Multiple models on one API

r
vetiver
mlops
Deploying multiple models to one VetiverAPI.
Published

September 10, 2022

As someone who identifies as a Chicago Bears fan for life, I have some strong superstitions rituals on gameday. In a completely hypothetical example, I might have one model that I feel must be used when the Bears have a home game, and a different model for any other day. (They always win when I use this model to write blog posts on game days, and I fear a replay of the 2016 season when our win-loss ratio was 3-13 if I change my ways.)

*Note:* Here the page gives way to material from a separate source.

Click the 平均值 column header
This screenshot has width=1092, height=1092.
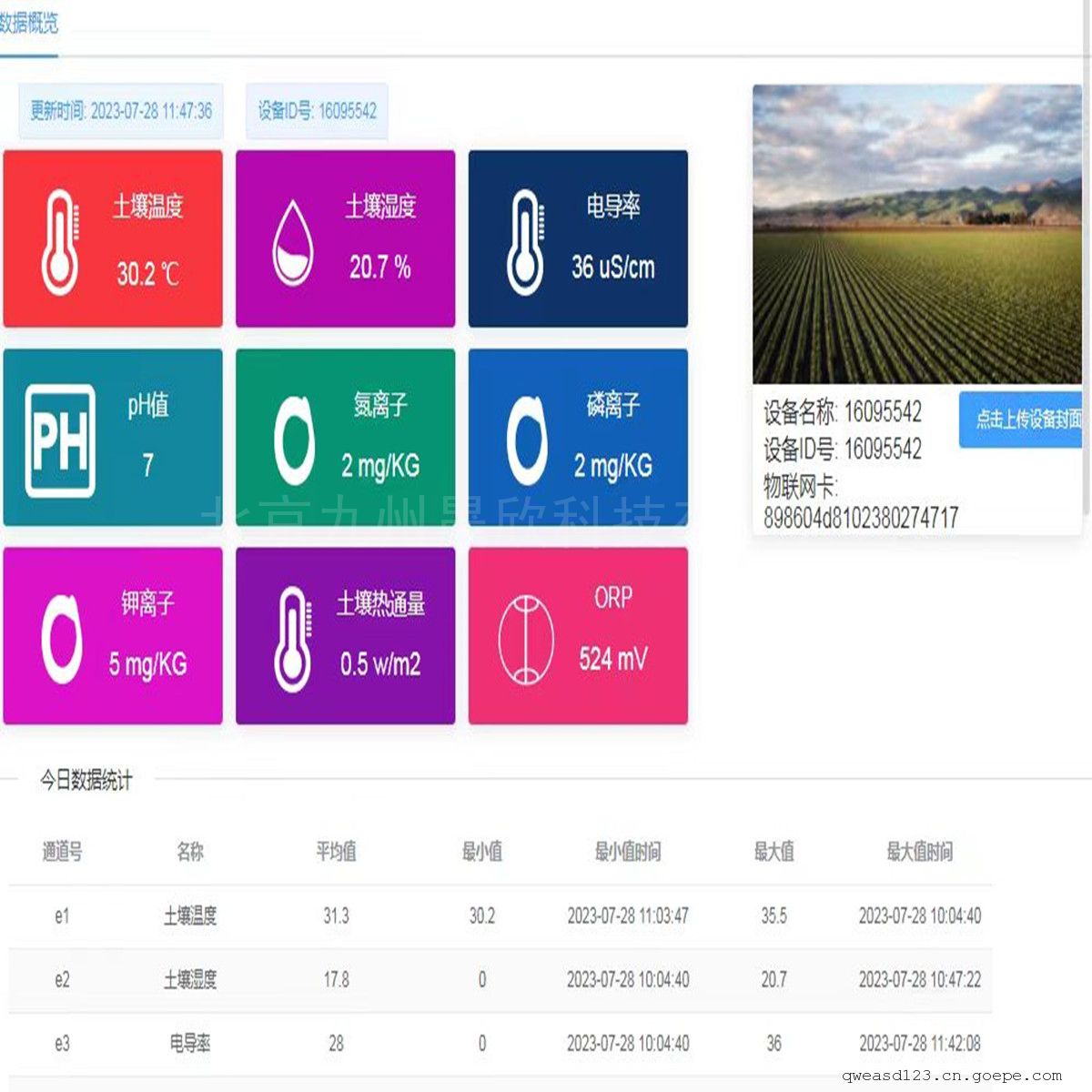tap(336, 852)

Oftentimes you need to deploy more than one model. Even if the fate of your favorite NFL team isn’t depending upon your models’ locations, it’s important to understand where these models should be living. tldr;

  1. Input data is the same -> use one API
  2. Input data is not the same -> use multiple APIs

(These are not definitive rules. A lot of this is dependent upon architecture, how your deployment is set up, what works best for your organization, etc. Also, vetiver allows you to break both of these rules!)

If your models are unrelated and the input data is different, you probably want to put them on different APIs. However, if the input data is the same for multiple different models, it might make sense to deploy them on the same API, but at different endpoints.

For our Chicago train ridership data, we ALWAYS want to predict ridership from the same parameters every time. However, if the data indicates it was a home game for the Chicago Bears, we want to use our lucky model.

Let’s start by loading some data and use tidymodels to put all our preprocessing in one recipe.

library(tidymodels)
data(Chicago)

chicago_small <- Chicago %>% slice(1:730) # two years of data

chicago_rec <-
  recipe(ridership ~ ., data = Chicago) %>%
  step_date(date) %>%
  step_holiday(date, keep_original_cols = FALSE) %>%
  step_dummy(all_nominal_predictors()) %>%
  step_zv(all_predictors()) %>%
  step_normalize(all_predictors()) %>%
  step_pca(all_of(stations), num_comp = 4)

We can then use tidymodels to make multiple different models quickly. Notice that I am actually putting my preprocessing recipe in the recipe with my model. This is intentional, and best practice for modeling.

Important

Feature engineering is part of your model workflow. You should be packaging this up with your model and deploying it as part of your model workflow. In Python, this involves using something like scikit learn Pipelines. In R, this involves using something like tidymodels workflows.

Flowchart of data and predictors feeding into the modeling workflow, which is comprised of Principal Component Analysis AND least squares estimation. Model workflow feeds into fitted model.

Build a few models for home games (support vectors for extra support at home):

tree_model <-
  svm_linear() %>%
  set_engine("LiblineaR") %>%
  set_mode("regression")

home_game_model <-
  workflow(chicago_rec, tree_model) %>%
  fit(chicago_small)

And not home games:

linear_model <-
  linear_reg() %>%
  set_engine("lm")

not_home_game_model <-
  workflow(chicago_rec, tree_model) %>% 
  fit(chicago_small)

Next, I will make some deployable model objects, or vetiver_model, with the vetiver package.

library(vetiver)

home <- vetiver_model(home_game_model, "home")
not_home <- vetiver_model(not_home_game_model, "not_home")

Normally we would be iterating through models and possibly versioning them as well, but let’s skip that step and go right to deployment.

I’ll deploy these two models on ONE plumber API by using a combination of vetiver_pr_post() and vetiver_pr_docs() along with the path argument.

library(plumber)

pr() %>% 
  vetiver_pr_post(home, path = "/home_game") %>% 
  vetiver_pr_docs(home) %>% 
  vetiver_pr_post(not_home, path = "/not_home_game") %>% 
  vetiver_pr_docs(not_home) %>% 
  pr_run()

Now, to make predictions, I will route data to each endpoint respectively. To do this on your own computer, you will have to run the above commands as background job (or deploy it with docker.)

We can make predictions at each endpoint with data. Of course this can be as complex or simple as you desire, but here’s the meat-and-potatoes of it.

home_endpoint <- vetiver_endpoint('http://127.0.0.1:5331/home_game')

home_data <- Chicago %>%
  filter(Bears_Home == 1) %>%
  tail(5)

predict(home_endpoint, home_data)
not_home_endpoint <- vetiver_endpoint('http://127.0.0.1:5331/not_home_game')

not_home_data <- Chicago %>%
  filter(Bears_Home == 0) %>%
  tail(5)

predict(not_home_endpoint, not_home_data)

We have now created an API with multiple models at various endpoints, and successfully interacted with them! This is a great start to making more complex MLOps workflows with vetiver.